The timing was likely not coincidental. Bezos and other Amazon leaders are on edge as the company is facing the largest union election in its history at its Bessemer, Alabama warehouse. Election results will be tallied early this week, and Amazon officials understand that if a majority of the employee voters vote to unionize, it could set off a chain reaction at other facilities, with the potential to force the e-commerce giant to overhaul how it manages its hundreds of thousands of front-line US workers. There was terror inside the executive ranks of Amazon the last time a union election was held at a US Amazon facility — and that was only a small subset of a warehouse’s workforce, the majority of whom voted against unionization. That vote happened in early 2014, and consisted of just 27 technicians and mechanics at an Amazon warehouse in Delaware. In Alabama, though, the stakes are much higher with nearly 6,000 workers eligible to vote. Bezos knows all of this well.

So when news broke last week that Sanders was planning to visit Alabama in the final days of voting, top Amazon executive Dave Clark fired off a Twitter thread that started with the following post.

“I welcome @SenSanders to Birmingham and appreciate his push for a progressive workplace,” Clark’s account posted on Wednesday. “I often say we are the Bernie Sanders of employers, but that’s not quite right because we actually deliver a progressive workplace.”

A few hours later, the official “Amazon News” media relations Twitter account, with more than 170,000 followers, snapped back against House Rep. Mark Pocan, who had questioned Clark’s “progressive workplace” assertion by alluding to stories of Amazon’s pace of work being so demanding that workers have to “urinate in water bottles.”

“You don’t really believe the peeing in bottles thing, do you?” the official Amazon News account tweeted. “If that were true, nobody would work for us.”

And after a back-and-forth with Sen. Elizabeth Warren that began with her criticizing the company’s tax payments, the same Amazon account “quote-tweeted” Warren with this message:

An Amazon spokesperson did not reply to a request for comment.

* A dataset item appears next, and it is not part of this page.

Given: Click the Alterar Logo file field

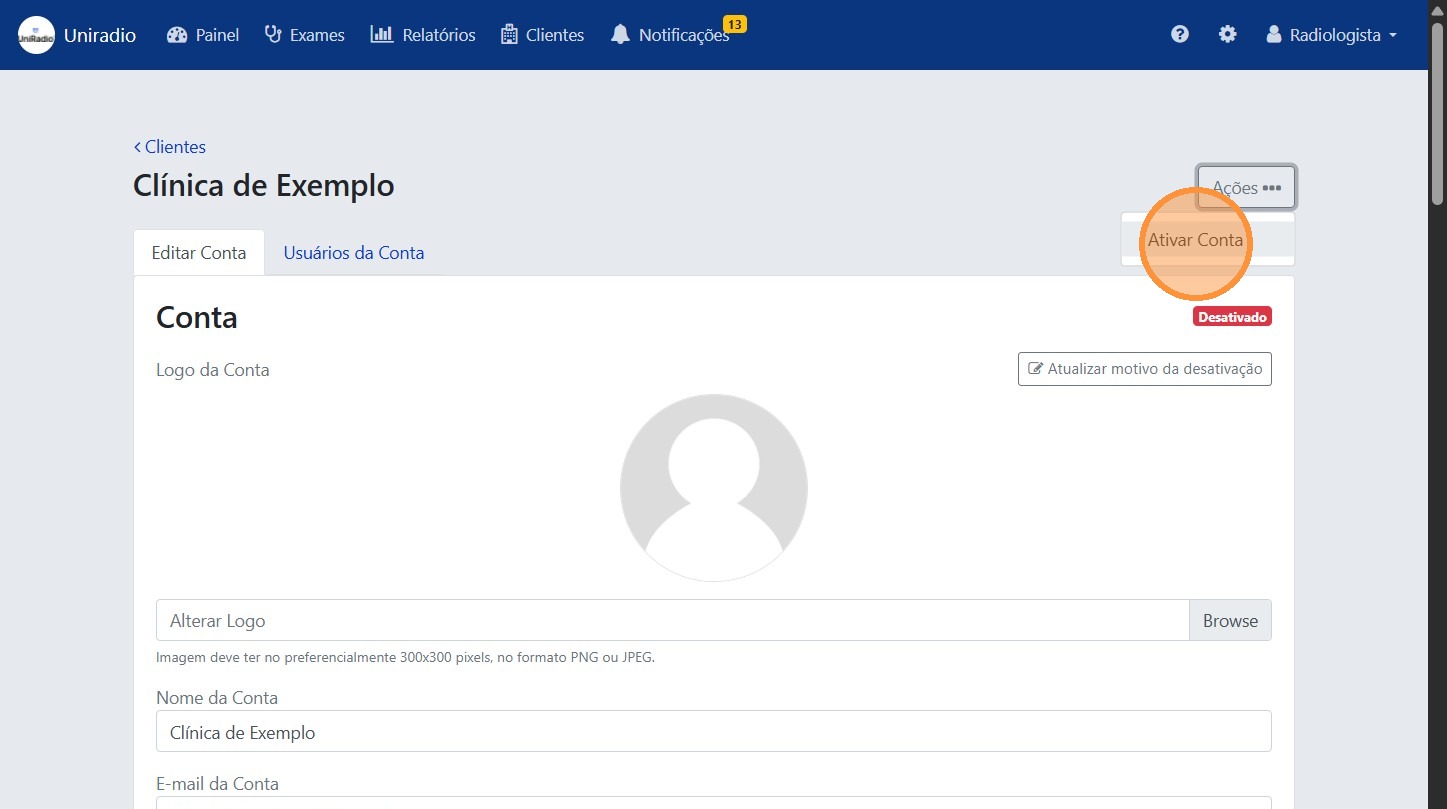Looking at the screenshot, I should click(x=672, y=621).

If Bezos wanted the news cycle off of the union drive for a bit, it sort of worked. But instead of talking about the union, media outlets and industry observers have been focused on the rarity and judgment of a trillion-dollar company sparring with powerful lawmakers on Twitter. Amazon’s pushback on the congressman’s comment about workers peeing in bottles also ignited a new news cycle after The Intercept revealed internal Amazon communications acknowledging that contractors who deliver Amazon packages sometimes defecate in bags and urinate in bottles.

Amazon warehouse workers who’ve spoken to Recode over the years say it is indeed rare to hear of a warehouse employee — as opposed to a delivery driver — urinate in bottles at work. But the bigger point many make is that it’s not uncommon for workers to take other measures, such as limiting how much they drink, to reduce their need to use the bathroom for fear of missing their production quotas or getting written up by supervisors for too much “time off task,” as Amazon calls it.

Inside of Amazon, rank-and-file employees were also perplexed by the company’s Twitter approach. “Suspicious activity on @amazonnews Twitter account,” was the title of one internal support ticket — called a trouble ticket inside the company filed by an Amazon security engineer last week, according to a screenshot viewed by Recode.

“Over the past two days, there have been two threads by @amazonnews in response to comments made by US Government officials that have received considerable attention,” the ticket reads. “The tweets in question do not match the usual content posted by this account.”

The security engineer noted that the tweets were posted using Twitter’s web app rather than Sprinklr, the social media management software typically used by the Amazon News account to post tweets.

The tweets, according to the security engineer, “are unnecessarily antagonistic (risking Amazon’s brand) and may be a result of unauthorized access.”

The support ticket was closed without action, according to a source.